Chiplet-based CPU+FPGA Architecture:
- Centaur proposes a chiplet-based architecture that integrates CPU and FPGA in a minimally invasive design that is socket-compatible with current systems, allowing easy implementation in existing data center infrastructures.
- It features two communication paths: a cache-coherent path for data locality and a cache-bypassing path for memory-intensive operations. This dual approach allows the FPGA to either work with the CPU cache or directly access memory, significantly boosting throughput for embedding layers .
Sparse Accelerator:
- The sparse accelerator is designed to facilitate high-throughput, low-latency operations for embedding gathers and reductions. It leverages the direct access to shared physical memory systems enabled by package-integrated CPU+FPGA devices.
- This component includes an embedding streaming unit (EB-Streamer), which performs multiple embedding vector gather operations in parallel, leading to a substantial increase in throughput and efficient utilization of available memory bandwidth .
Fig 3. Microarchitecture of Centaur sparse accelerator.
Dense Accelerator:
- The dense accelerator focuses on accelerating GEMM computations, which are essential for MLP layers and feature interactions within the recommendation model.
- Utilizing Altera’s FPGA floating-point IP cores optimized for matrix multiplication, the dense accelerator complex is equipped to deliver a high aggregate computational throughput, significantly outperforming CPU-only systems in GEMM operations .
Fig 4. Microarchitecture of Centaur dense accelerator.

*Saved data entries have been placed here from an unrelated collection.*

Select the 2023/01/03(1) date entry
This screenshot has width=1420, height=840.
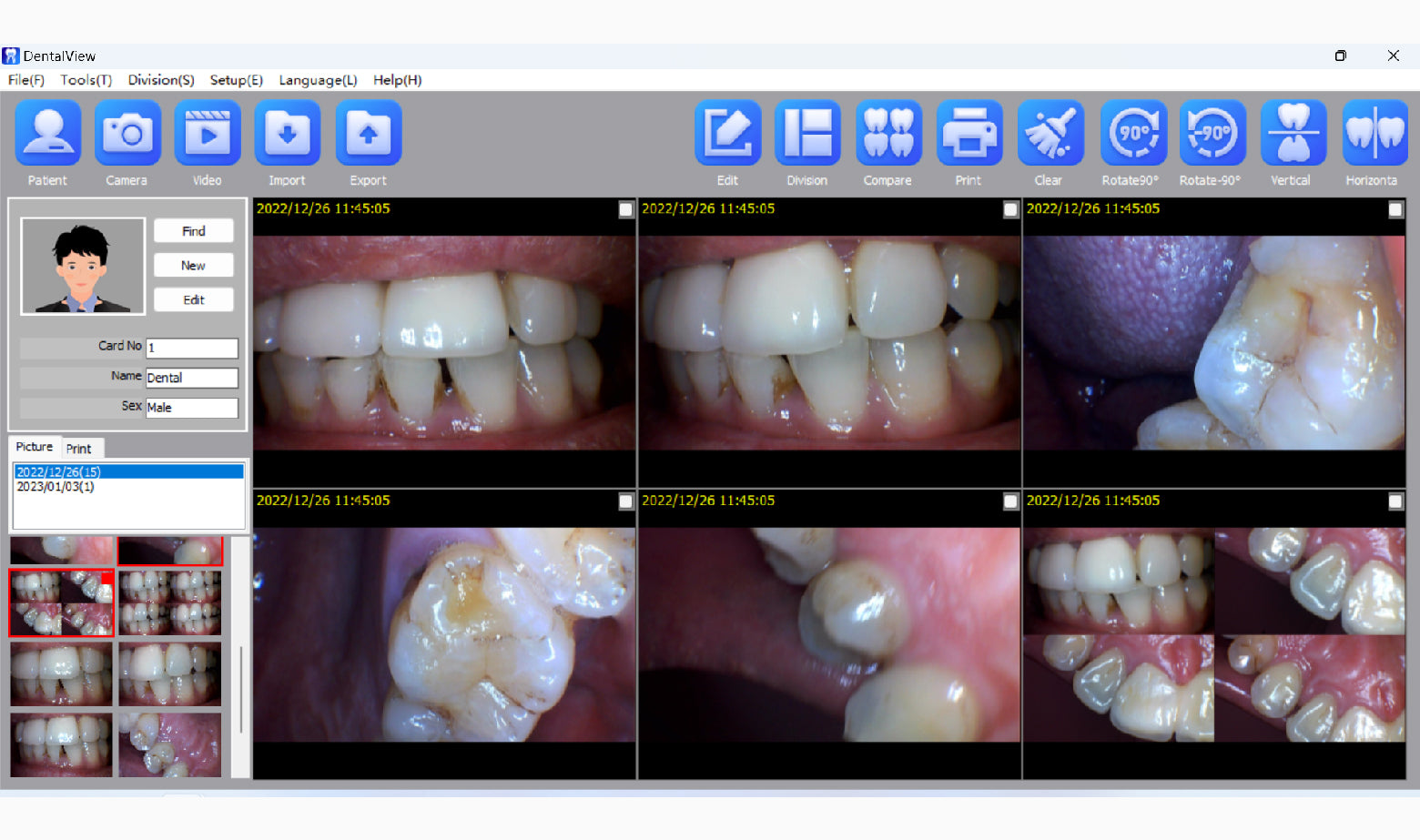tap(56, 487)
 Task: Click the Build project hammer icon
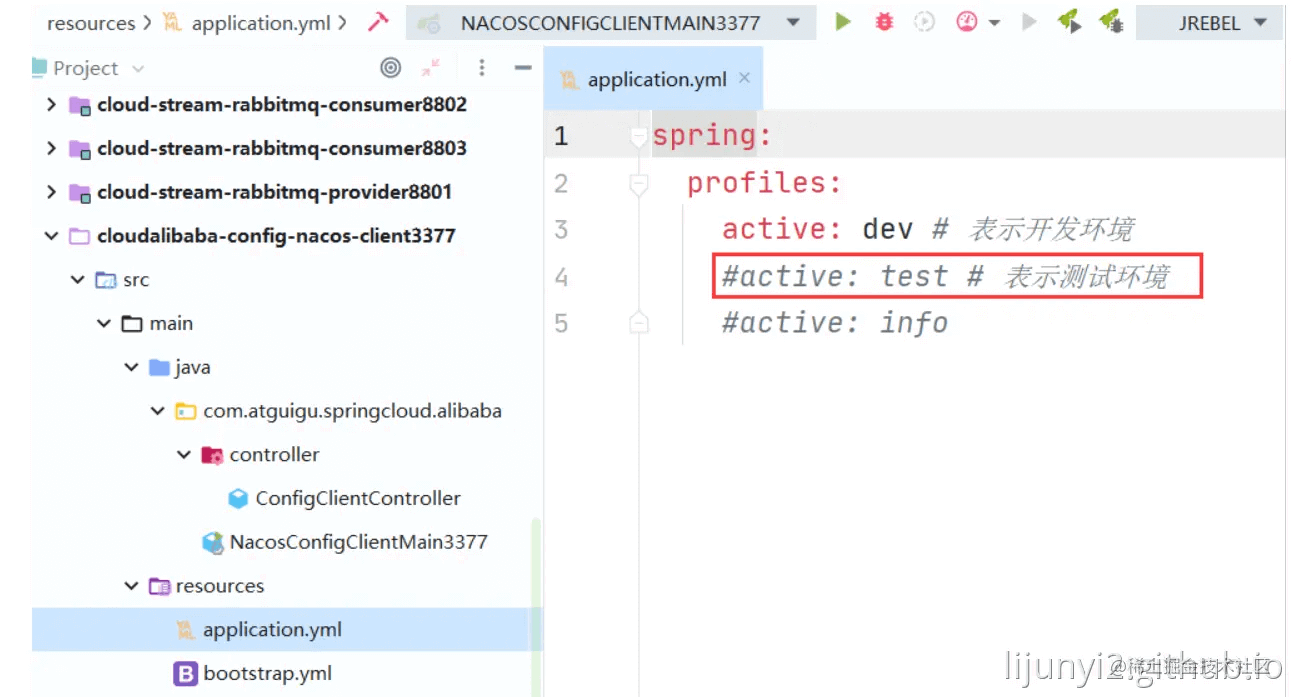pos(378,22)
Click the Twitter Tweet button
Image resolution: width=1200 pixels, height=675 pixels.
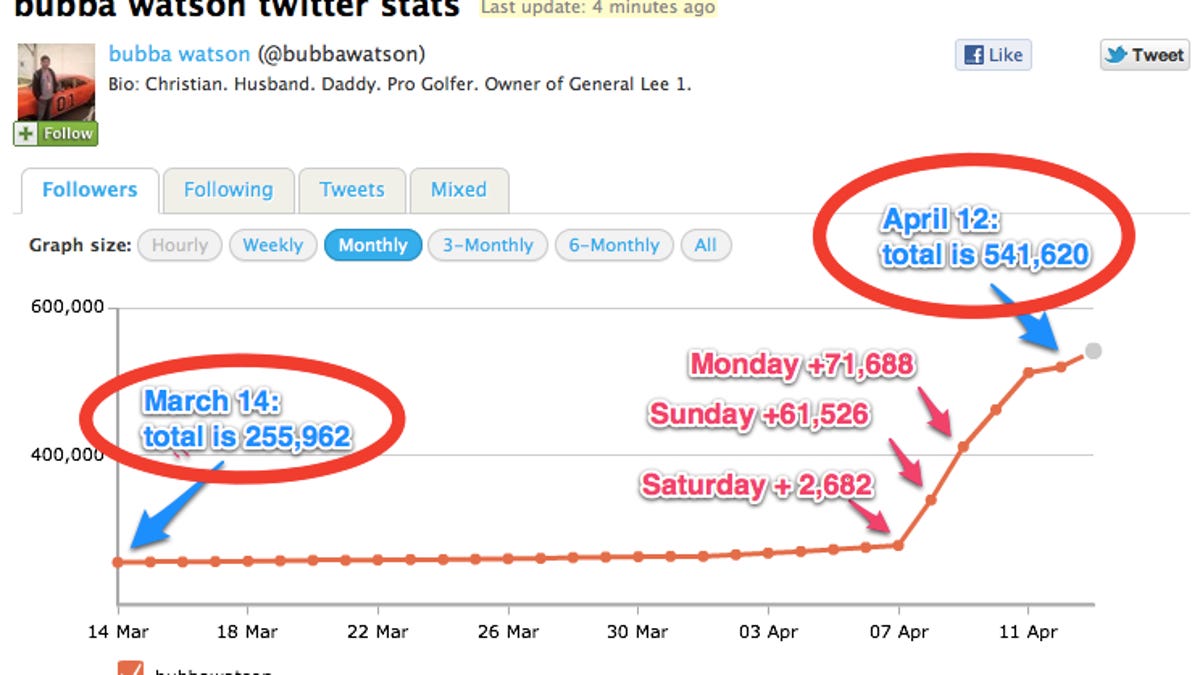[x=1145, y=55]
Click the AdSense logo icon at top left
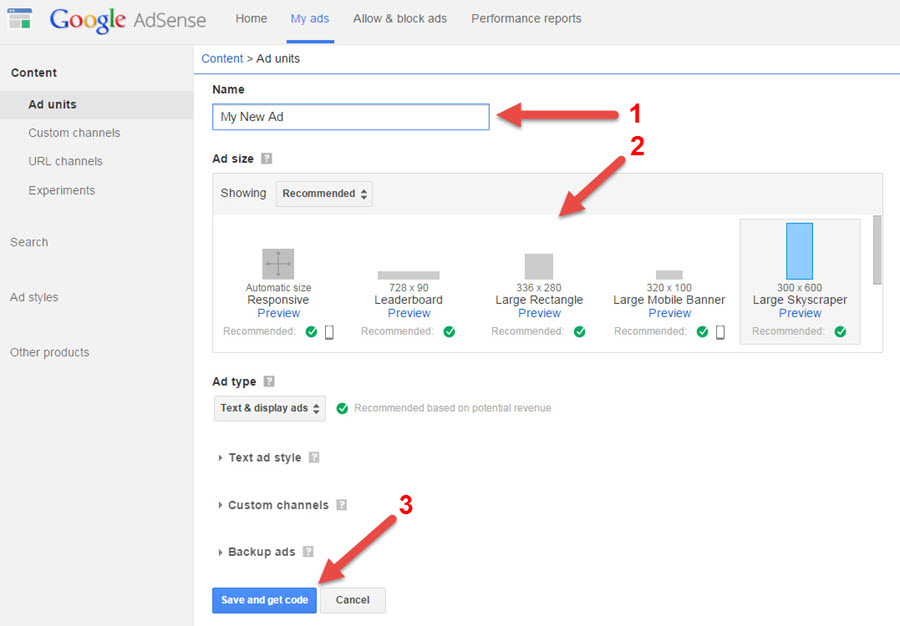 coord(20,19)
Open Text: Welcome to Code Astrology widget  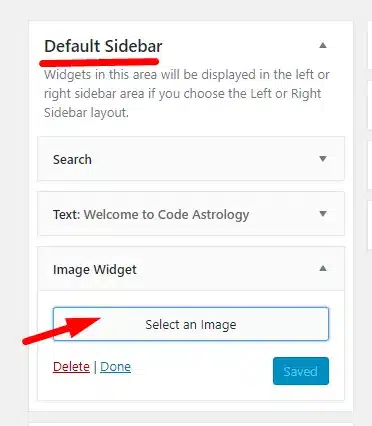tap(151, 215)
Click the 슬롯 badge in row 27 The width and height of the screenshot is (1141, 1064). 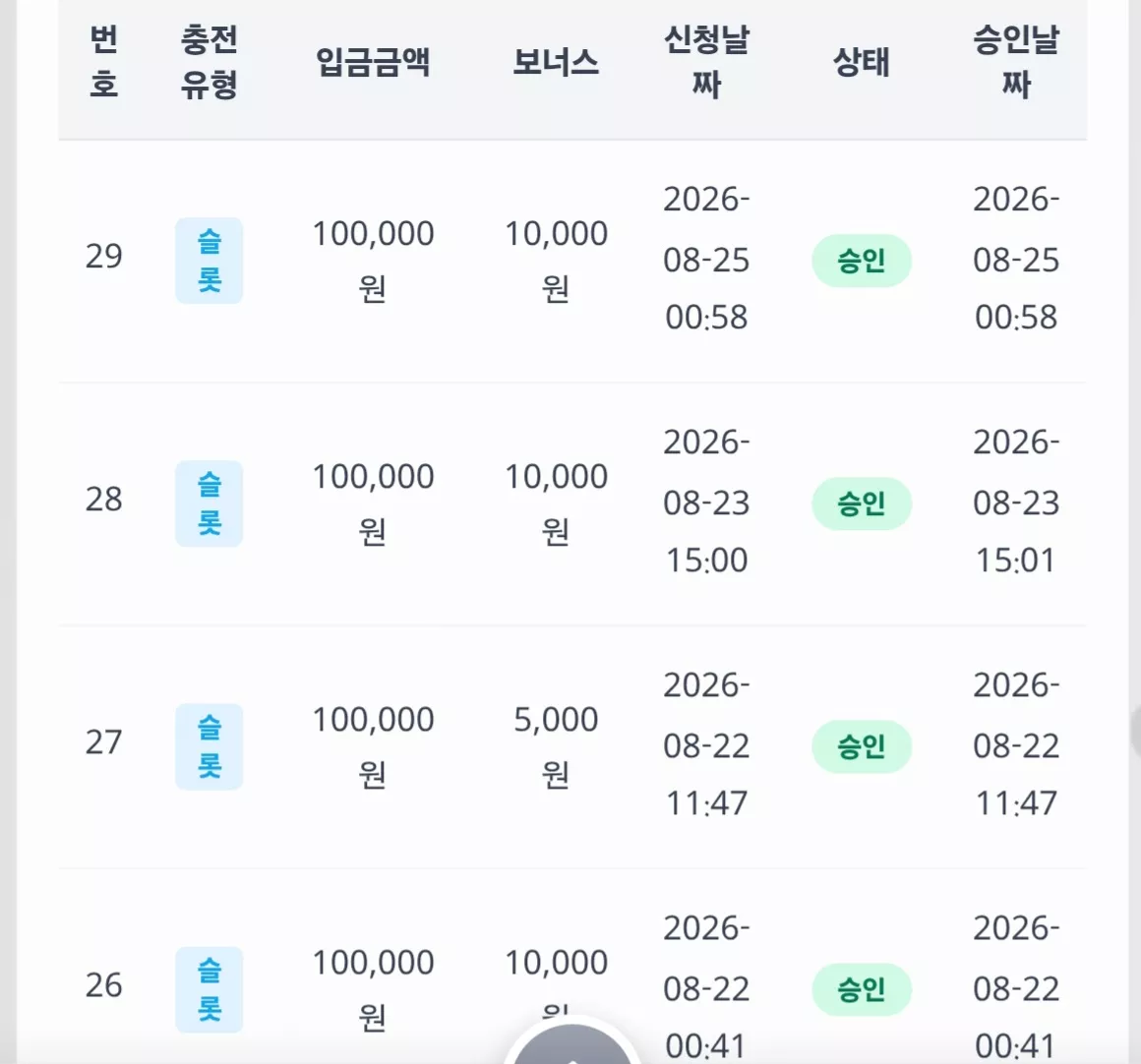[209, 746]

Together, the sparse and dense accelerators form the Centaur architecture, designed to overcome the bottlenecks of memory-intensive embedding layers and compute-intensive MLP layers, which are characteristic of modern recommendation systems. This integration not only provides a substantial performance uplift but also improves energy efficiency when deploying personalized recommendation models at scale .